Microbiology & Immunology

First Advisor

Daniel Miller

Second Advisor

Michael McVoy

Third Advisor

Richard Marconi


Periodontitis is a form of oral disease characterized by dysbiosis of the oral microbiome, leading to inflammation, bone resorption, and in severe cases, entire tooth loss, affecting 42% of adults in the US. One of the bacteria most associated with periodontal disease progression is Treponema denticola (Td), an oral spirochete which inhabits the mouth in small quantities during health but which can dominate the biofilms that form during periodontal disease.
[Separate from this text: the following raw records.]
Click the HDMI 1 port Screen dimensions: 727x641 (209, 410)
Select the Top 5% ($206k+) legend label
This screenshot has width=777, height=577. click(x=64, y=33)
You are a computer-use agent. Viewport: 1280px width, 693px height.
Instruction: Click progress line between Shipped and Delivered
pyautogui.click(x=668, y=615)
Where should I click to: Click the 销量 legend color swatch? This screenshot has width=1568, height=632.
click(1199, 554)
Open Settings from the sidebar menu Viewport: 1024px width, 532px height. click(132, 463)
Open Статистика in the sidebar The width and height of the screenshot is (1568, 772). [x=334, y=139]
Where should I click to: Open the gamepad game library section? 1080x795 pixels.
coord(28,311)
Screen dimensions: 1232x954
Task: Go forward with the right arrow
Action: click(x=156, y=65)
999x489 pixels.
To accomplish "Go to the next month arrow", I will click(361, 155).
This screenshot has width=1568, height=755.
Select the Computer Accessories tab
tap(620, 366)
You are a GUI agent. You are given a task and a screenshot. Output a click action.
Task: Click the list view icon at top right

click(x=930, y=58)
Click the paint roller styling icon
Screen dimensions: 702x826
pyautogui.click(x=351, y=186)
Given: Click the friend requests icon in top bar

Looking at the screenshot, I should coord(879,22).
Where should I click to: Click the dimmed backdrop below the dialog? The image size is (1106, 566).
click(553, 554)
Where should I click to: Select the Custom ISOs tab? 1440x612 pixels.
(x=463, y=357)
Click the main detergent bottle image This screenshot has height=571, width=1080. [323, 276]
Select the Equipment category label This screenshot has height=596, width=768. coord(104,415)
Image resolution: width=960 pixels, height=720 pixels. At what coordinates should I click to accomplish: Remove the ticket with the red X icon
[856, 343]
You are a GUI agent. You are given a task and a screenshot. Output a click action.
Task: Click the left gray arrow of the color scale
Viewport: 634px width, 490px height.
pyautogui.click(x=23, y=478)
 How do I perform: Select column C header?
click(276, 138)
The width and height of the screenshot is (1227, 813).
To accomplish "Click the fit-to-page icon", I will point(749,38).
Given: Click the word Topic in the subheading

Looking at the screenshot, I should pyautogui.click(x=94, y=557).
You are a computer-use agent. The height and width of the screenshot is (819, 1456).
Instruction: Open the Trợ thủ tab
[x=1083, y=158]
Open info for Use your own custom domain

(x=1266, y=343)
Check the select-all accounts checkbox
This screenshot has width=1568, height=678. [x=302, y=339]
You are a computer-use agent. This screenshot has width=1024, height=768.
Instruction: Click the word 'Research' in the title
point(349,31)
The ability of Td to survive in a disease environment and contribute to the progression of disease requires the use of robust signaling networks. Analysis of Td cultures revealed the existence of a potential regulatory signaling network in Td, one using the nucleotide-based second messenger molecule cyclic-di-AMP (c-di-AMP), and further allowed for characterizing a diadenylate cyclase enzyme responsible for its synthesis in Td, along with a potential regulator of diadenylate cyclase activity. This enzyme was shown to be encoded in the genomes of a variety of Td strains and other species of treponemes. This opens for study a wide range of signaling pathways and responses which may be based on c-di-AMP, which is capable of regulating growth, physiology, and virulence. These data help provide, for the first time, evidence for the existence of c-di-AMP in Td, and presents a new set of targets for treatment of Td infection.